▶ **WHAT YOU SHOULD DO**: Where does the string "Tools" appear in the records? Copy every line that contains it.

▶ **THE RECORDS**:
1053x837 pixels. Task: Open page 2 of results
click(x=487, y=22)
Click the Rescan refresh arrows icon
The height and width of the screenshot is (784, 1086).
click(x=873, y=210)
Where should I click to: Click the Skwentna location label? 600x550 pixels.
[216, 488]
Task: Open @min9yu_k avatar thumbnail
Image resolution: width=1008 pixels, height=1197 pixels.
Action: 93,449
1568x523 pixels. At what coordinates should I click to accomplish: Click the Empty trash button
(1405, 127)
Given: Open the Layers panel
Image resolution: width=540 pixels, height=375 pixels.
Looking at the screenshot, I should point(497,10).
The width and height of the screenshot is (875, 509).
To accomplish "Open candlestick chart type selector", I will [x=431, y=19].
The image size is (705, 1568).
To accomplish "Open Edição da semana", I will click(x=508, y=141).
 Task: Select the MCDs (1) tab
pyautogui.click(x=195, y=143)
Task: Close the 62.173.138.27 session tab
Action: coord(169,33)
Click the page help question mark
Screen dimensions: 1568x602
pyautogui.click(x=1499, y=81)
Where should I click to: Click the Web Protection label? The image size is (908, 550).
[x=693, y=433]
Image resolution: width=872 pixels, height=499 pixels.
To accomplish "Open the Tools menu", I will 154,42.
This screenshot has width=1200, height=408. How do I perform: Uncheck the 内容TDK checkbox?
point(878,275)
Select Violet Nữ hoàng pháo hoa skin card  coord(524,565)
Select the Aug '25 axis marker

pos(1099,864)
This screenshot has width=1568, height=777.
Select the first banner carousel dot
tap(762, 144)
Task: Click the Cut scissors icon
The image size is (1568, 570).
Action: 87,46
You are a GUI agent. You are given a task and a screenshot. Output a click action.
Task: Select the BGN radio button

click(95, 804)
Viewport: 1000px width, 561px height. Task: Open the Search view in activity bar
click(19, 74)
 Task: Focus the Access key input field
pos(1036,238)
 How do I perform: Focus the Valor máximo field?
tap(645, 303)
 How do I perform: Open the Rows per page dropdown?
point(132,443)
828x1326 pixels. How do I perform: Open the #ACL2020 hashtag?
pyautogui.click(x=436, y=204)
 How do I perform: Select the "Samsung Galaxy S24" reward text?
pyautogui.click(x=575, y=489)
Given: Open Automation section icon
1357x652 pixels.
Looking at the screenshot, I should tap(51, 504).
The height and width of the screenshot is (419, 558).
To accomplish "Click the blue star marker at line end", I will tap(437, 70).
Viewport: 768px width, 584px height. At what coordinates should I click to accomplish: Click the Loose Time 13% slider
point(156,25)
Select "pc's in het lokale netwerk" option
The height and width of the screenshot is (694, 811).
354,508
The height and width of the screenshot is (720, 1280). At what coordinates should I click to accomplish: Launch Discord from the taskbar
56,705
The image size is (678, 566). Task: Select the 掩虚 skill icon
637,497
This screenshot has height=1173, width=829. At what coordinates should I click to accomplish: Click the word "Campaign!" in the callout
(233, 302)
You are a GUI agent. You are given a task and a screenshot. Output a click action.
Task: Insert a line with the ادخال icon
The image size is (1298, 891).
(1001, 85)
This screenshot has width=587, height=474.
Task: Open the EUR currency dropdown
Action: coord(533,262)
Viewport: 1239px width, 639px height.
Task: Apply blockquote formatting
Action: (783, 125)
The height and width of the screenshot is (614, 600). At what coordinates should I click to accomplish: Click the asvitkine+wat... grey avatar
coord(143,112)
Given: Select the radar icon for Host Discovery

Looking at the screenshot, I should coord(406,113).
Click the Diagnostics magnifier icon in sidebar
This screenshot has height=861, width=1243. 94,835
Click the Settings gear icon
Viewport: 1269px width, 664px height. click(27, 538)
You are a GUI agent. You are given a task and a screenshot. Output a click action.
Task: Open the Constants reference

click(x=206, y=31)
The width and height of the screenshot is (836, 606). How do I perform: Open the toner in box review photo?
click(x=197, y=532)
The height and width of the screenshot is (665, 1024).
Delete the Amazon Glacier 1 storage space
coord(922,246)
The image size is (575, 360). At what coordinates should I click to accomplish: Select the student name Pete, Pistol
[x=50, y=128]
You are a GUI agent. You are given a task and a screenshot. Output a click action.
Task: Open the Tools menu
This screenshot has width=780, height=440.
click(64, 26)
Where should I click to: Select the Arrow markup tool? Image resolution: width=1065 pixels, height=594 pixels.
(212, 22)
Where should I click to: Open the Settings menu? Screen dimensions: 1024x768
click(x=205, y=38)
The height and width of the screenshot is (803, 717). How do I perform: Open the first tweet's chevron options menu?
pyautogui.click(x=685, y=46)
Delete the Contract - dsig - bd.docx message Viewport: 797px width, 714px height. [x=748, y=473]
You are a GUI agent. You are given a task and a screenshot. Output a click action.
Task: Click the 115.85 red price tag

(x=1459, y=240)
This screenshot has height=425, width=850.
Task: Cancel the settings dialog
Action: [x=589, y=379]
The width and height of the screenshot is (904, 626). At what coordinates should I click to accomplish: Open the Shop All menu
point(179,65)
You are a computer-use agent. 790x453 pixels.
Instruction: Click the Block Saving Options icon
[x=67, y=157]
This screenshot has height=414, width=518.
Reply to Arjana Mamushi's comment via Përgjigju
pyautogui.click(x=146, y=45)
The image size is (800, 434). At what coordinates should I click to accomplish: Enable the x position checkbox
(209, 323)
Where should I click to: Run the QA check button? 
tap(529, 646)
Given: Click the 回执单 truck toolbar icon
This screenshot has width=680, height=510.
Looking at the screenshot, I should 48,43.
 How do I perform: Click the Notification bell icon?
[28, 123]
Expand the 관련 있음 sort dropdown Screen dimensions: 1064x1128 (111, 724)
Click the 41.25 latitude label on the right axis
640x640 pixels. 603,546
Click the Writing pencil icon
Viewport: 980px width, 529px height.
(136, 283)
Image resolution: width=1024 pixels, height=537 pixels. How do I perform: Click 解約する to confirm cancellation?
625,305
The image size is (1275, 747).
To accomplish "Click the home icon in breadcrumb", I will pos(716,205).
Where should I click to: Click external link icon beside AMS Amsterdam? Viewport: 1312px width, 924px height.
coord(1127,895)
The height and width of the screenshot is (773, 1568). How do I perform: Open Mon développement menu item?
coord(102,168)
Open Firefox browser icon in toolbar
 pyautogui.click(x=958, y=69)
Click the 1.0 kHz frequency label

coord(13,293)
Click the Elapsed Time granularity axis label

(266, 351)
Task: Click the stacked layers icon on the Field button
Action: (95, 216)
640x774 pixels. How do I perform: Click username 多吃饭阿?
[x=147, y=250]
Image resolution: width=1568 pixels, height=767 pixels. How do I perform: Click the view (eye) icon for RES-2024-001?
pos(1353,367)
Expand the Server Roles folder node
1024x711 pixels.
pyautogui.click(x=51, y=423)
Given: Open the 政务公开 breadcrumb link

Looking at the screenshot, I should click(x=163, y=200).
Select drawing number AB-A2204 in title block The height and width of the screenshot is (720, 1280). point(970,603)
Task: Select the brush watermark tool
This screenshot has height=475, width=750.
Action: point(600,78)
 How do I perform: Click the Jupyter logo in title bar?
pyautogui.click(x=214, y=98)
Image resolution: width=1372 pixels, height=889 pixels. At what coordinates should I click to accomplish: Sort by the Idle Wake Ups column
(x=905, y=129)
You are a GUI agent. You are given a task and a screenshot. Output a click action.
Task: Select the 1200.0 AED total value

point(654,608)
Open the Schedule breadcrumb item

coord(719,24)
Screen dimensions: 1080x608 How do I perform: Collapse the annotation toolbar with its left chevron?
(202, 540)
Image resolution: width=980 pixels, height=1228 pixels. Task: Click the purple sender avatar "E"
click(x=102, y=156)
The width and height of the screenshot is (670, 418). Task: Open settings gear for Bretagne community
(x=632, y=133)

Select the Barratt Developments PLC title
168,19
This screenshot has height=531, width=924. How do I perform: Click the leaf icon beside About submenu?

▶ **ANSWER TO THE EXERCISE**:
To accomplish "Open the Tools menu", I will 154,42.
Task: Open the Tools menu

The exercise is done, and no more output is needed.